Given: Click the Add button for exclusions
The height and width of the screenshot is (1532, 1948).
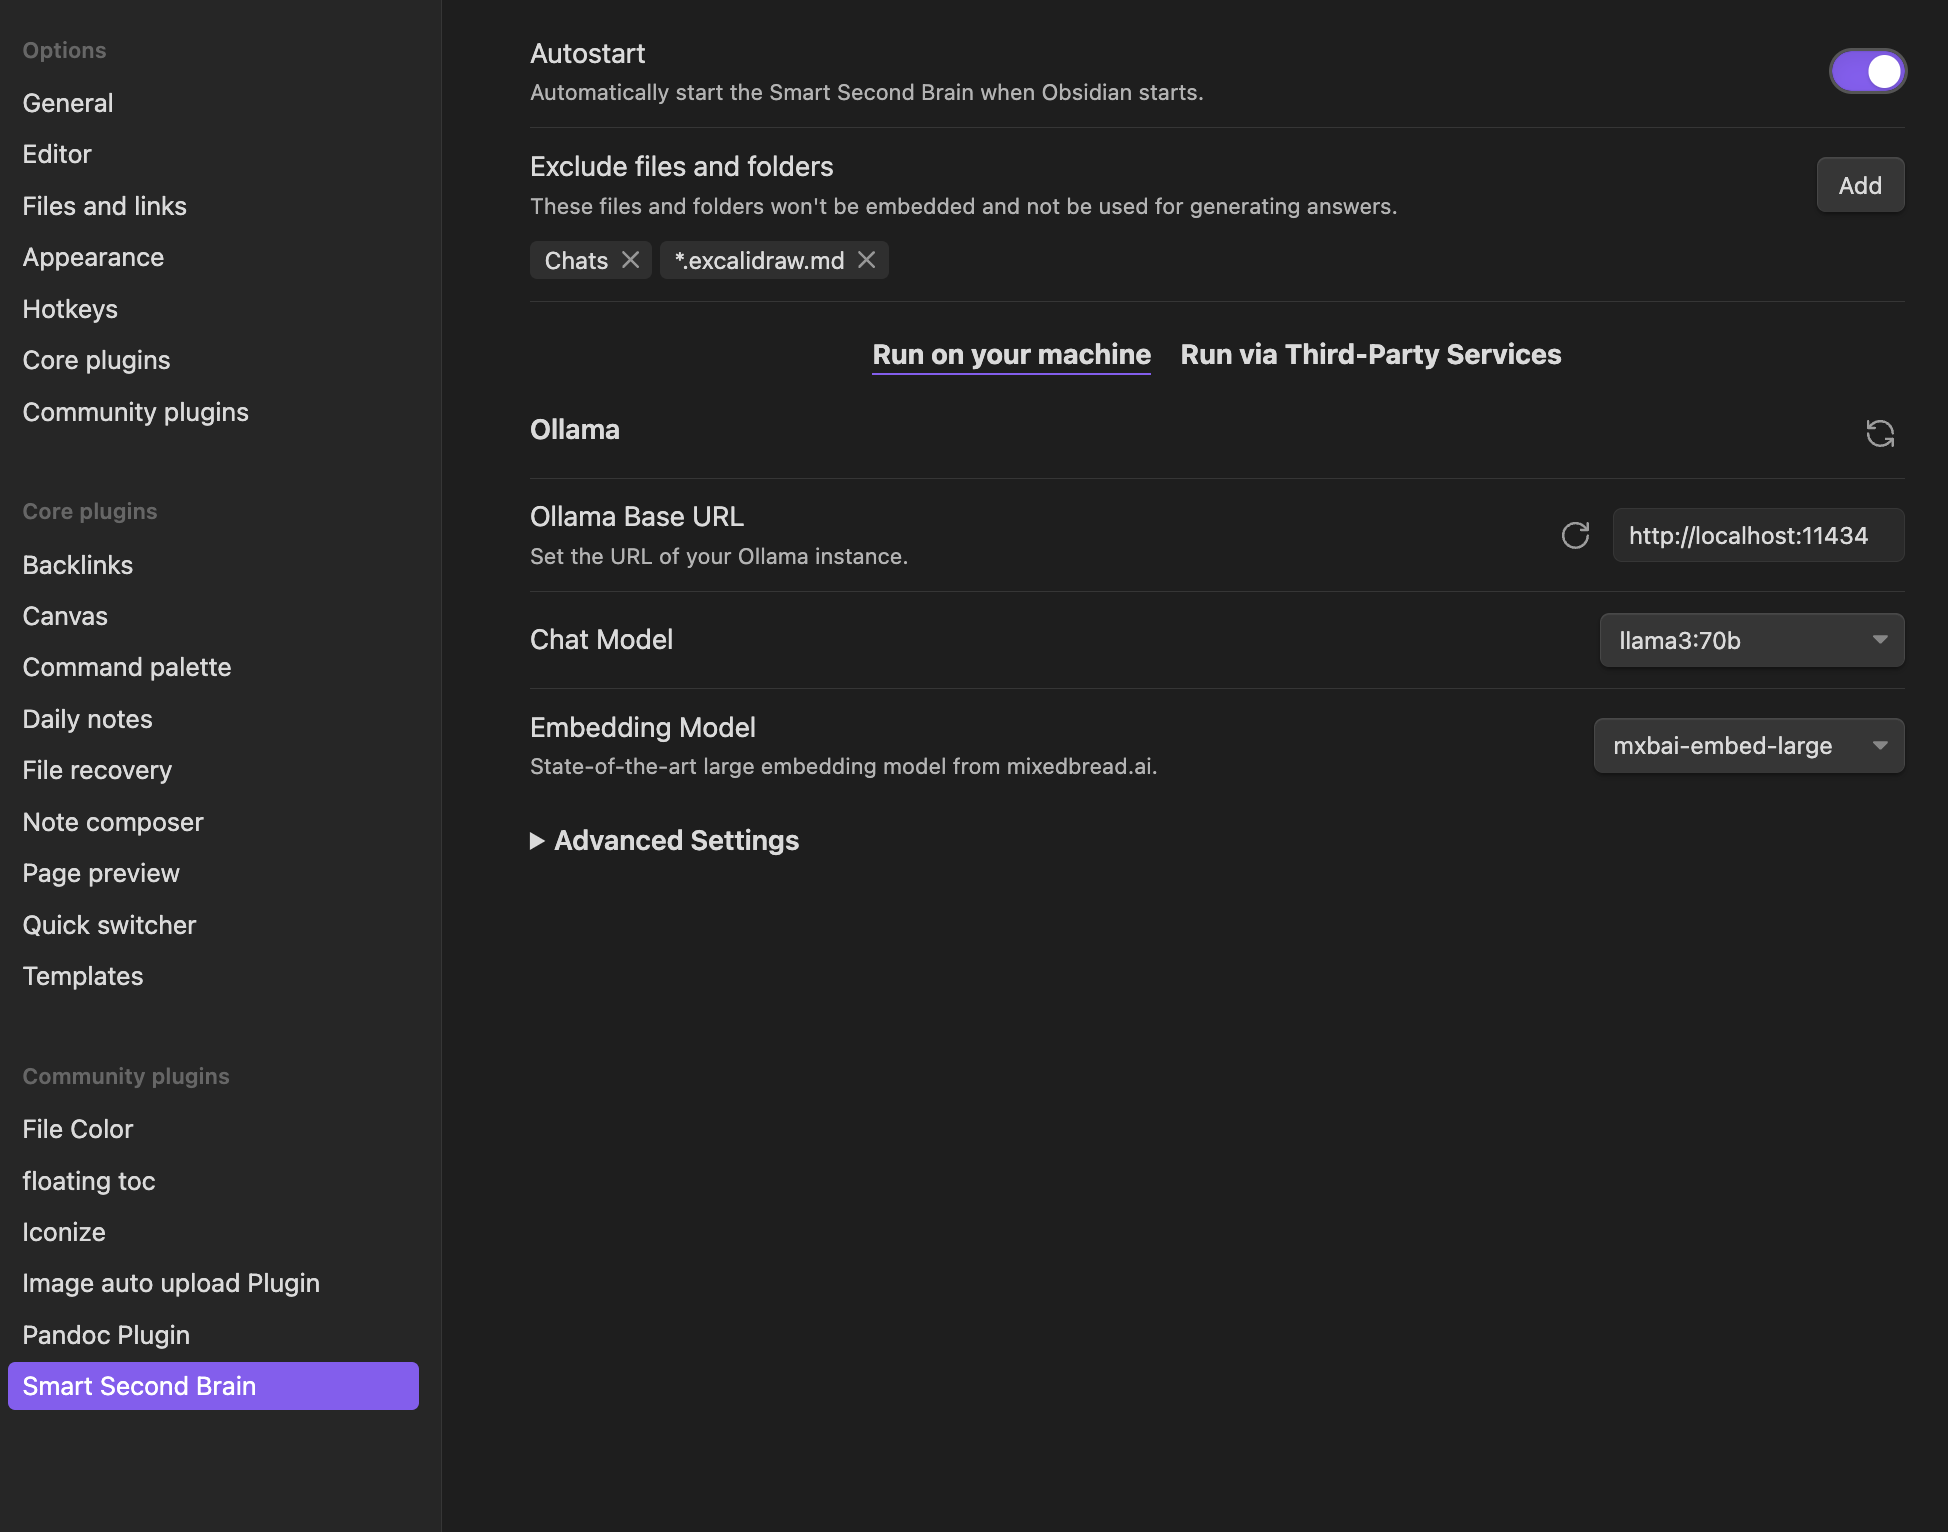Looking at the screenshot, I should point(1859,184).
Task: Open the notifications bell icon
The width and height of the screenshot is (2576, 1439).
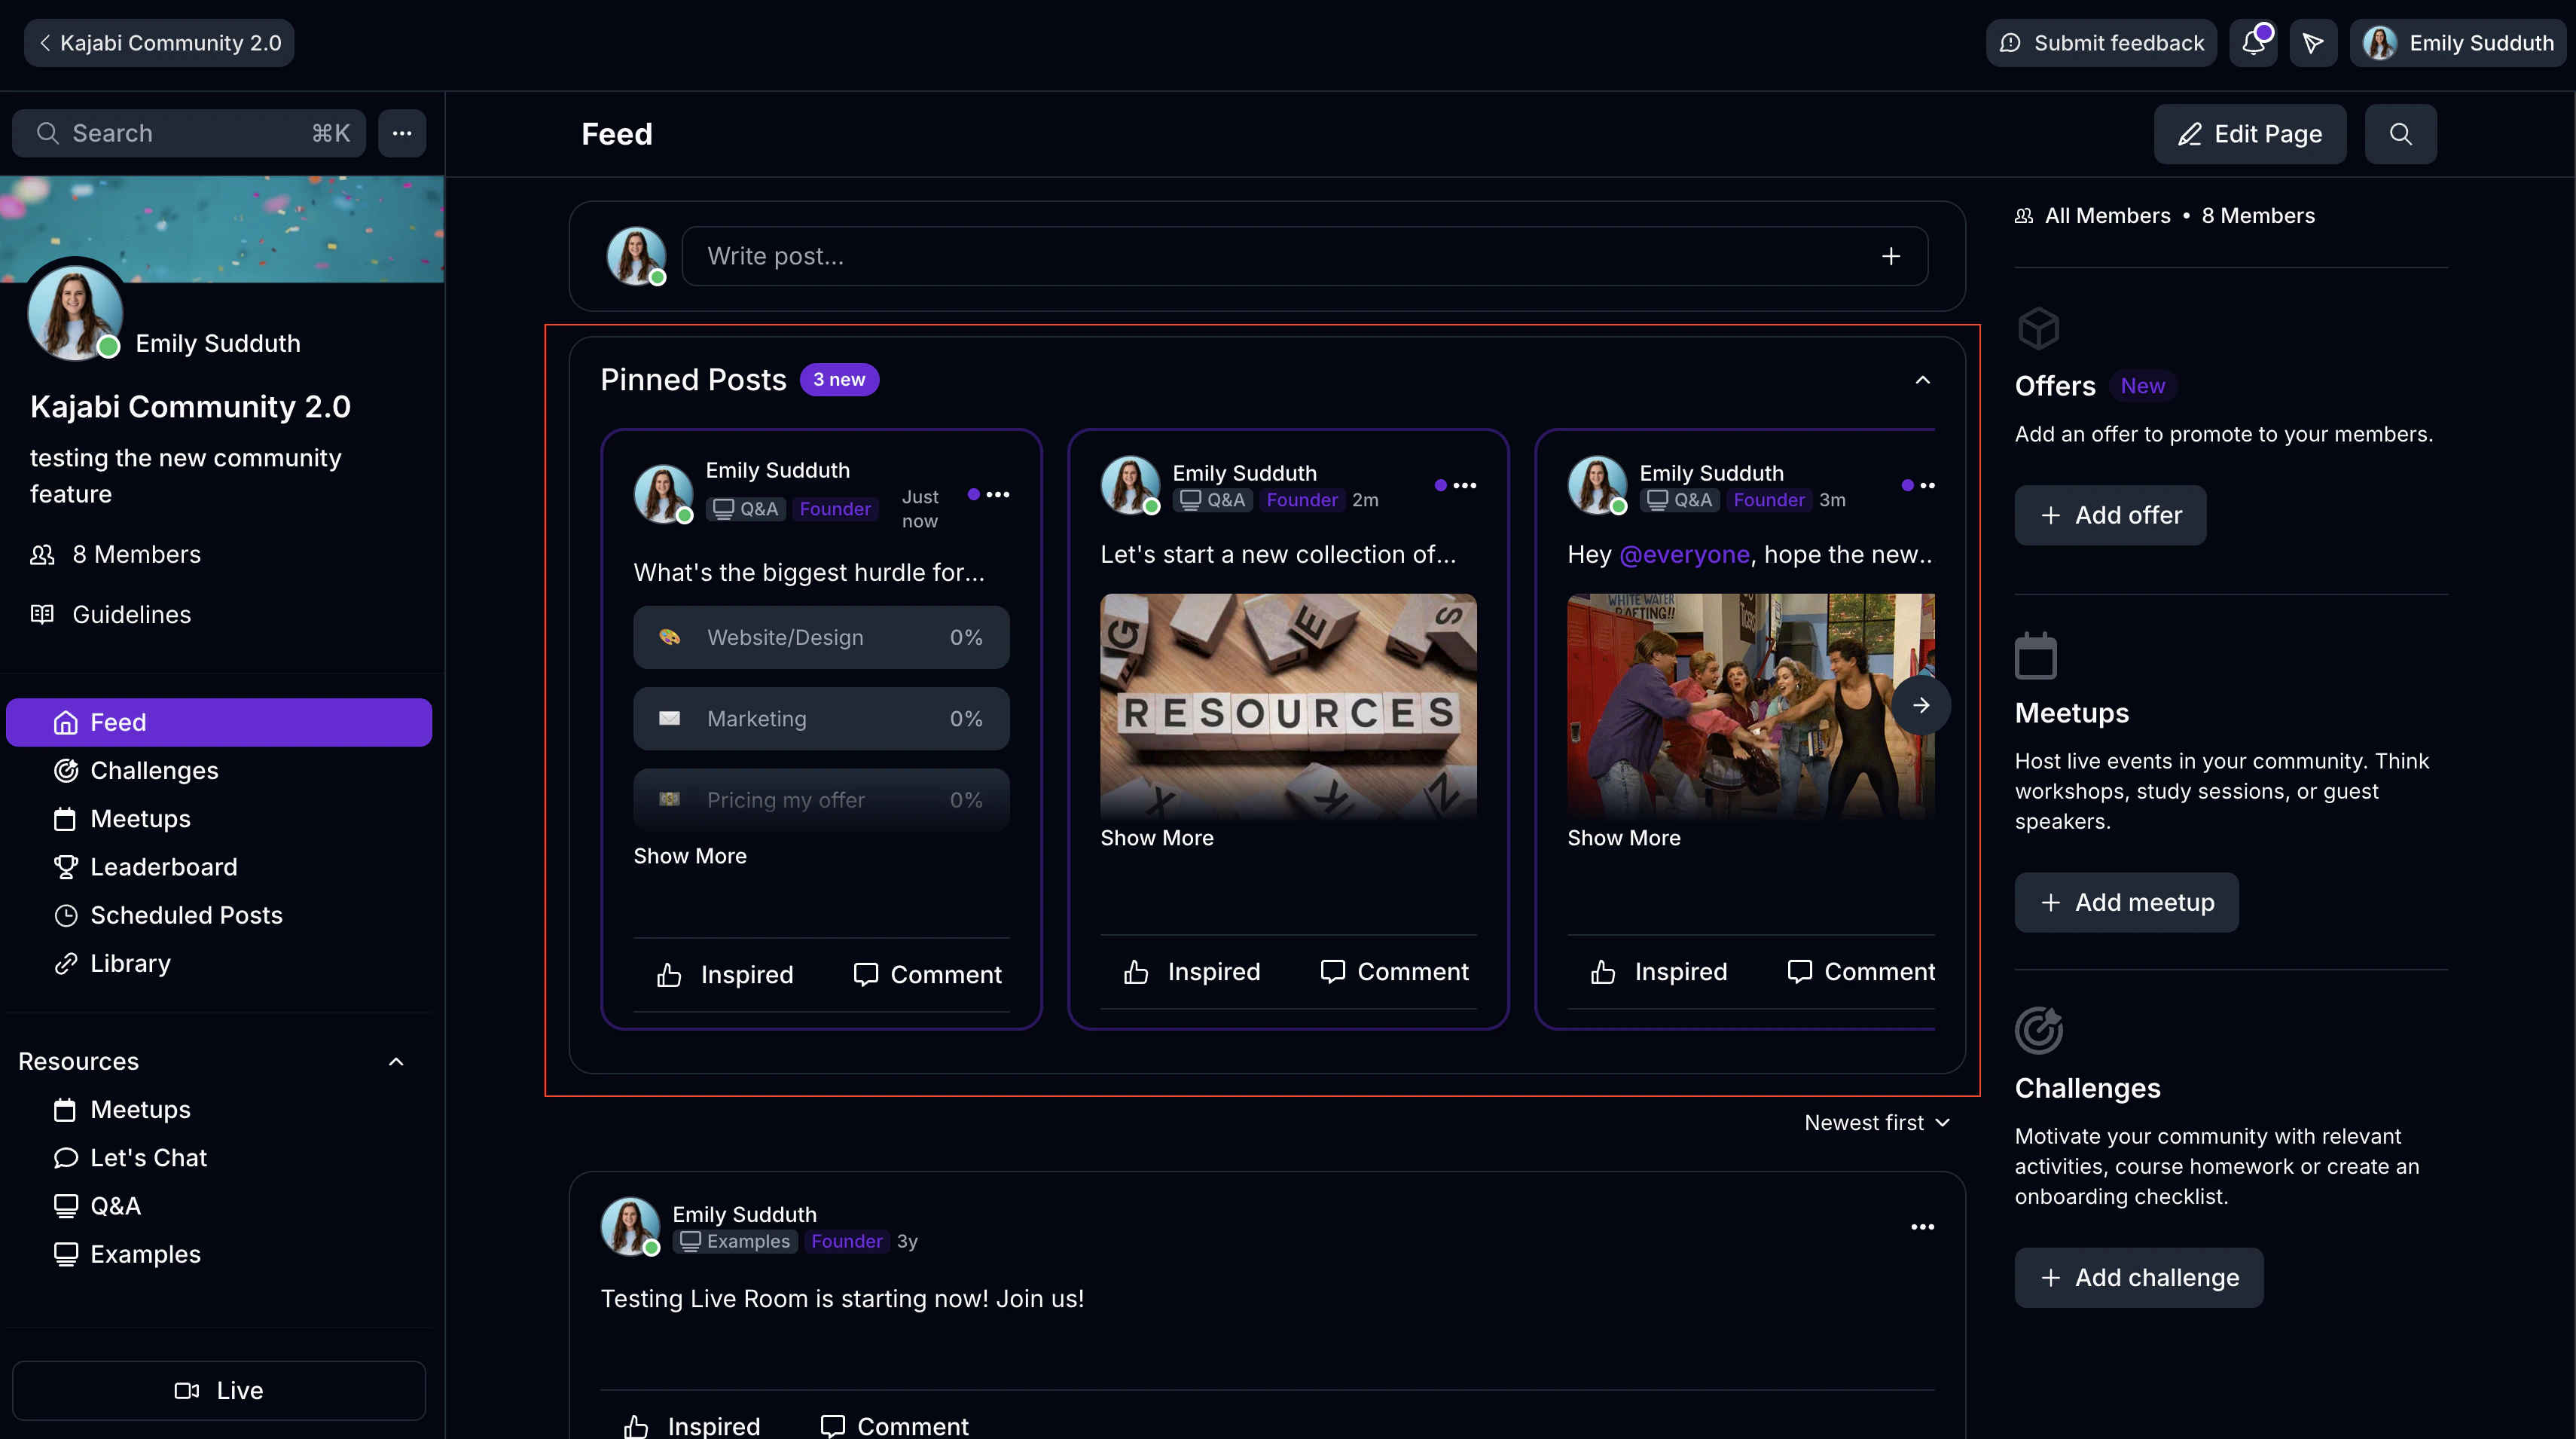Action: coord(2252,43)
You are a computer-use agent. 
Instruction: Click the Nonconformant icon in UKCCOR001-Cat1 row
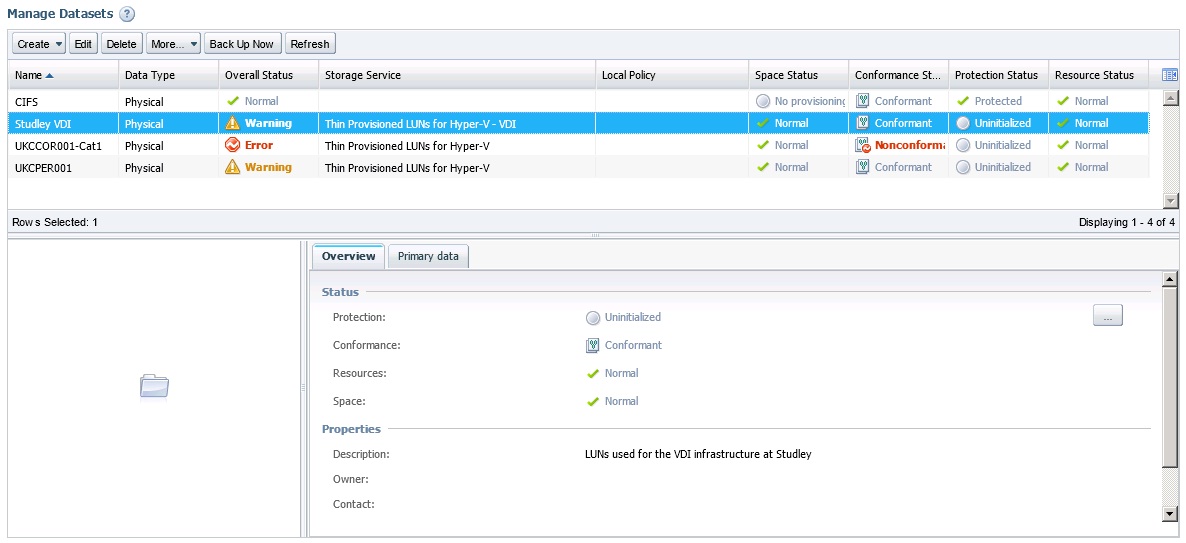coord(863,145)
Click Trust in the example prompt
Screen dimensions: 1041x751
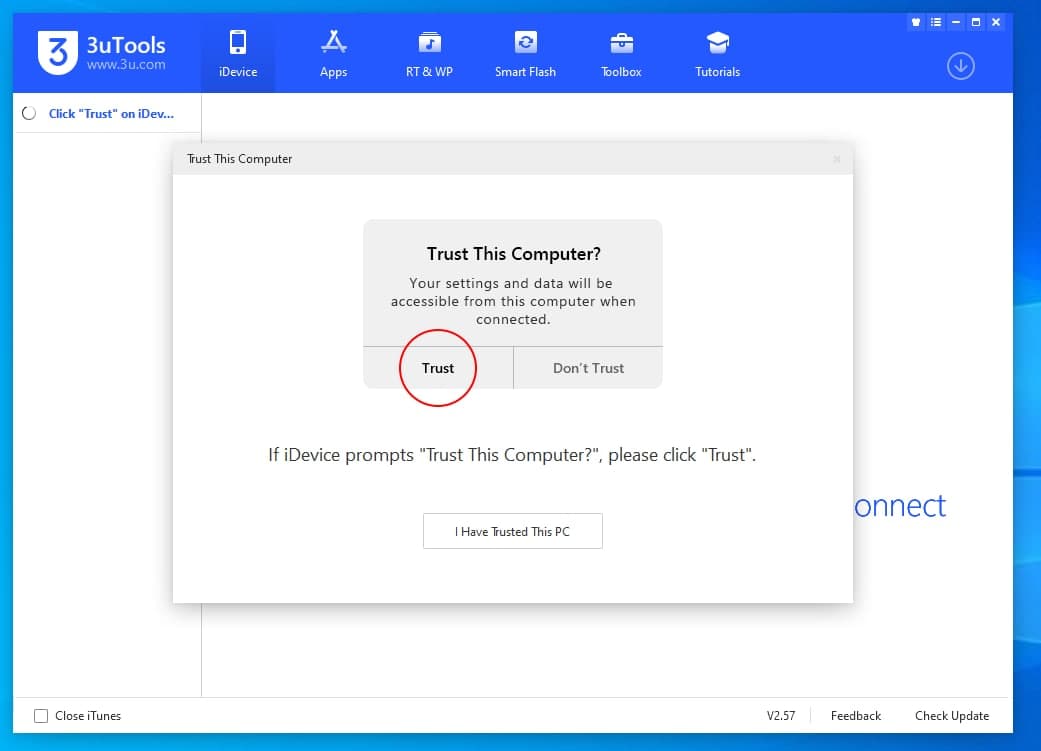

________________

* **DESCRIPTION OF THE TASK**
Format the data above as a numbered list, skipping blank lines and leaving out the pictures.

* **RESULT FOR THIS TASK**
1. Given: Click the Add button for exclusions
2. The height and width of the screenshot is (1532, 1948).
3. Looking at the screenshot, I should point(1859,184).
4. Task: Open the notifications bell icon
5. The width and height of the screenshot is (2576, 1439).
6. Action: coord(2252,43)
7. You are a computer-use agent. 
8. Instruction: Click the Nonconformant icon in UKCCOR001-Cat1 row
9. coord(863,145)
10. Click Trust in the example prompt
11. Screen dimensions: 1041x751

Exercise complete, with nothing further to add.